▶ [PROBLEM DESCRIPTION]
Your answer must be an exact retyping of the line containing "Screen dimensions: 730x1019" and every line after it through the end of the records below, with no pictures and nothing else.

===== DATA FOR REVIEW

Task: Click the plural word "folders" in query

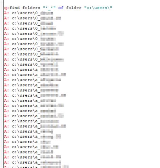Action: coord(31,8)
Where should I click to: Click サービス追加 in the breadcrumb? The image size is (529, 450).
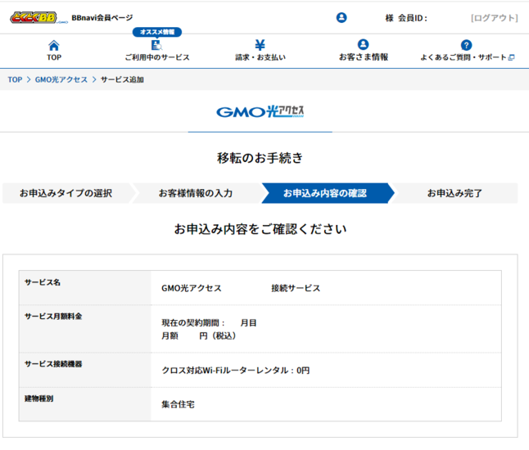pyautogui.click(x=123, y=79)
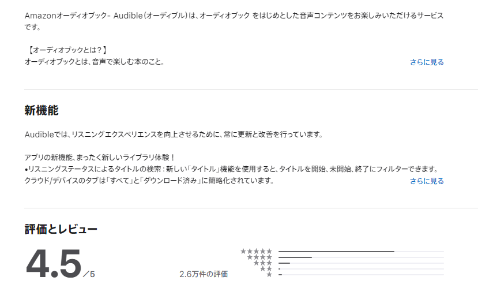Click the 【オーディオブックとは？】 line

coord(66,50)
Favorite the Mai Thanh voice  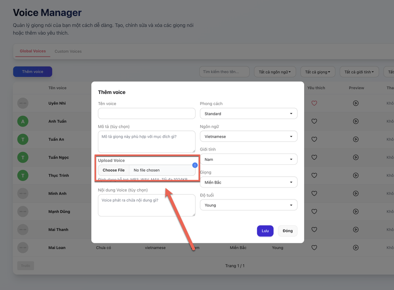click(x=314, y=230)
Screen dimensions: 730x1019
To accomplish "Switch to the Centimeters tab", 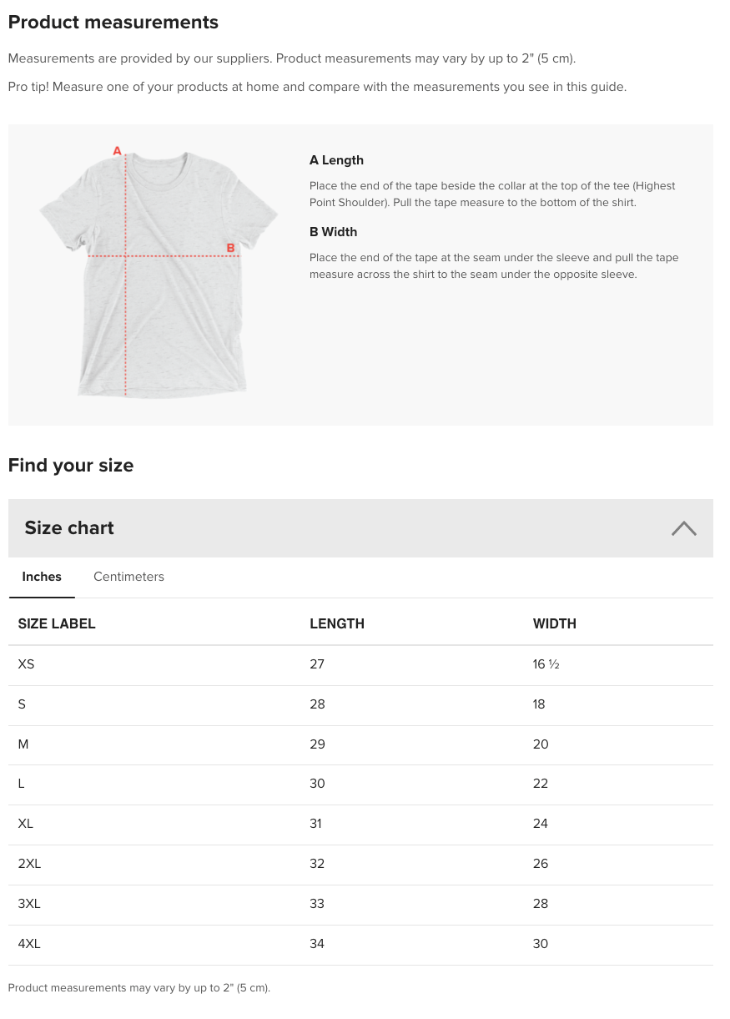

==========

▶ [EXPECTED ANSWER]
Screen dimensions: 730x1019
To accomplish "Switch to the Centimeters tab", 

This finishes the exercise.